FireMage on 1/12/2018 at 11:12
City mission are always cool since there are so many ways to create a quarter and gives it an identity, a personnality. And it is a good kind of mission where you can setup some secret, side sorties, cool random stuff happening.
But there are also things that I don't really enjoy with it as well.
The thing I don't like the most with city mission is the next one : when you can't see if the npcs are hostile or friendly. If in some missions it's told to the player pretty quickly, in other it's not that obvious unless you meet the first guard who will attack or not attack you on sight.
Anyway, aside this thing, I oftenly enjoy most of them since city missions are those who offers the numberest different path to reach your goal like Front Door, back door, windows, rooftops, sewers... so many possibilites that makes the game very enjoyable when it's well done. :)
Marzec on 1/12/2018 at 11:32
For me, it's hard to give a general like or dislike on the city genre. I think it's doable to create a city fan mission which does not have all negative factors you all mention. It's up to the author to release a playable mission.
But I accept the fact that someone might just don't like city type missions. That's okay, everybody is free to have their own taste and favourite themes.
However, if I need to share my humble personal opinion, some of problems mentioned above are a bit ... self-made. It's both author's problem and your problem if the number of possible tracks in the mission is to big for you. First, the author is responsible for creating a ongoing gameplay, meaning it should not be a repetative gameplay, where you visit the same street for the 5th time and you have no idea where you should head to. Second, its your own problem if you really need to check every single corner and every roof you see makes you think about it and visualise the building content.
I think there are different kinds of players. Some of them like to get every single loot and read all texts, the other are okay with just ticking objective list and getting the general plot. The first group often includes ghost players.
To sum up, I think we have some really good city missions, but it's relatively easy to make a city mission that has weak gameplay. On the other hand it's really hard to resist from the need of checking every location. There always is a possibility to miss some interesting plot or other valuable content. Fortunatelly, at least for me, it's easy to decide what to do :D Those are fan-made products, so I can not throw them away easily - usually when I play I try to maximize the exploration factor as much as possible and other missions are sitting there and waiting in a long queue... I wonder if I would need to learn a new approach for our pack of contest missions.

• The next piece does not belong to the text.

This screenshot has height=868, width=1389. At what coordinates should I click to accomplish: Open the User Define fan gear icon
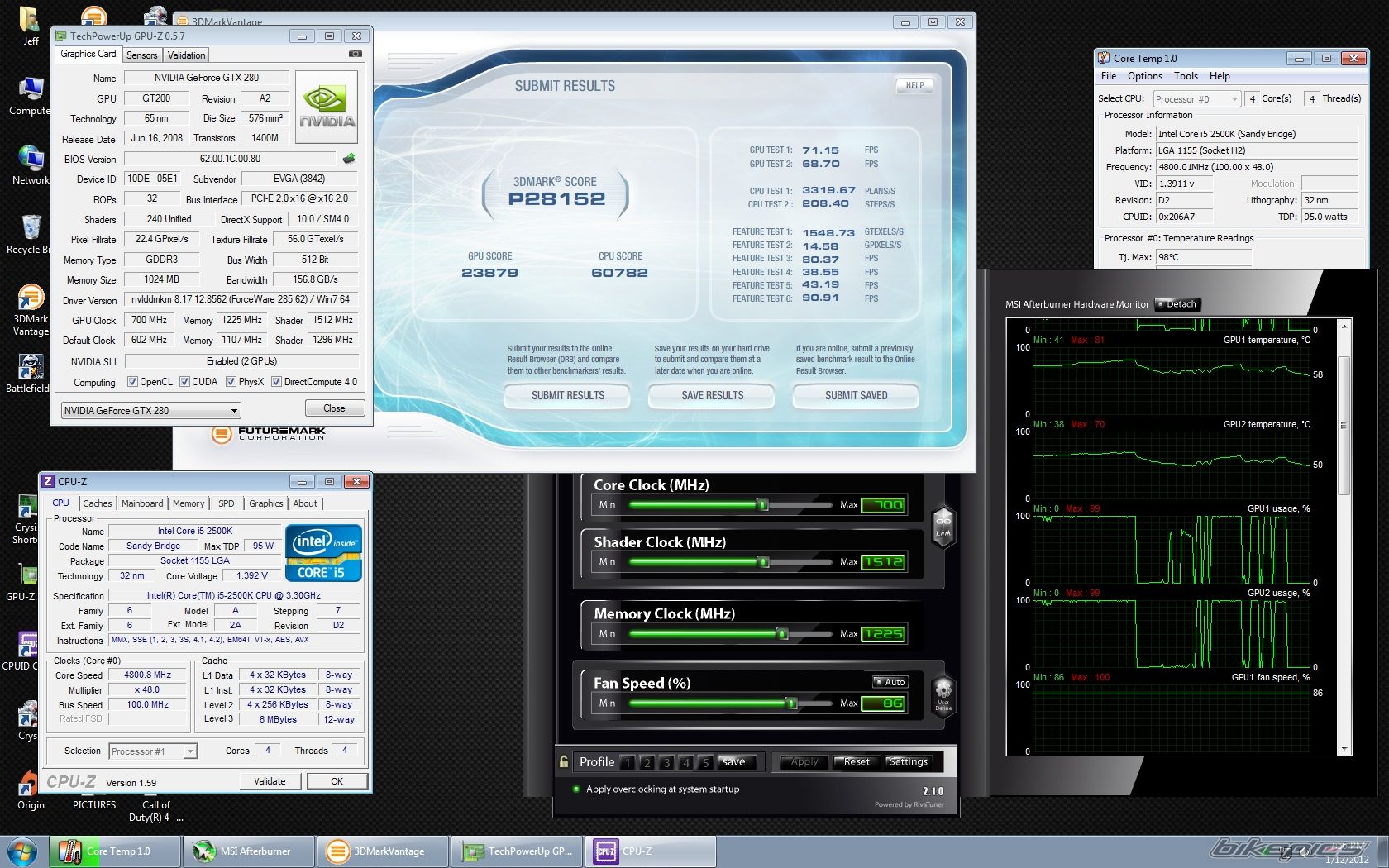943,693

john9818a on 4/12/2018 at 06:59
I wrote a long post but then Google Play decided to shut down Chrome before I could submit my post. :mad:
To summarize, I agree with bbb and nicked in that city missions are hard to make considering how varied the buildings have to be to keep them from being boring. Mansion missions can use the same motif throughout though. Personally I'm not an architect and I don't live in or near a city that would give me inspiration for my city missions, so I basically have to use other missions including OMs for direction on how to design buildings.
Sometimes authors choose to have buildings act as walls because a walk itself would be boring, and there might be limited resources that are needed elsewhere. There might also be technical issues where the author had no choice but to leave some buildings very simple. Also getting too far off track can cause confusion or cause the player to forget what he/she was doing before going on a tangent.
When I design city missions I start with the least amount of detail on each building across the map just to a feel for how big the map is going to be, and then increase the detail equally across the map in each building so that the detail work is consistent from one building to the next. Balancing resources in this respect makes building city missions even more difficult, and sometimes leads to buildings or entire sections of the map being scraped in favor of less complicated architecture.
One last thing I would like to point out is that pretty much every city missions is placed with the confines of a wall or a perimeter of buildings. This is because in the Thief video game world there is no way to implement infinite horizons that look convincing nor is there loading terrain as you move like some newer games.
zajazd on 4/12/2018 at 07:44
Verticality
Judith on 4/12/2018 at 07:59
It's hard to design a city mission with personality. In most games this is a filler, designed to make you busy. I see that in missions too, with generic places to explore, and lockpicking made longer without any real source of tension, just to bump up the time statistics. But, designing mansions or other certain places (banks, houses, churches, castles) is even harder, because you need to have access to floor plans, or at least you need a vague idea how to build a place that will resemble such location in meaningful way. It's a place where architectural knowledge and level design meet. On the other hand, cityscapes can be more abstract and incoherent, and the real life references are easier to come by.
Goethe's Ghost on 4/12/2018 at 12:45
I believe when "Assassins" was released, we fell in love with what was possible. "Lord Bafford's Manor" introduced us to it, but Assassins was the first mission to switch up objectives and put forth a very twisting experience with the numerous pathways. Immersion for the period with Garrett sneaking up on his would be killers. Your heart was racing, and you were really involved. It's still a great, immersive mission in many ways. It's probably even more immersive with the HD mod combined with the "Ultimate Difficulty" for Thief 1 HD.
P.S. Shacky - Those cathedral screenshots are very pleasing to the eye. Good job!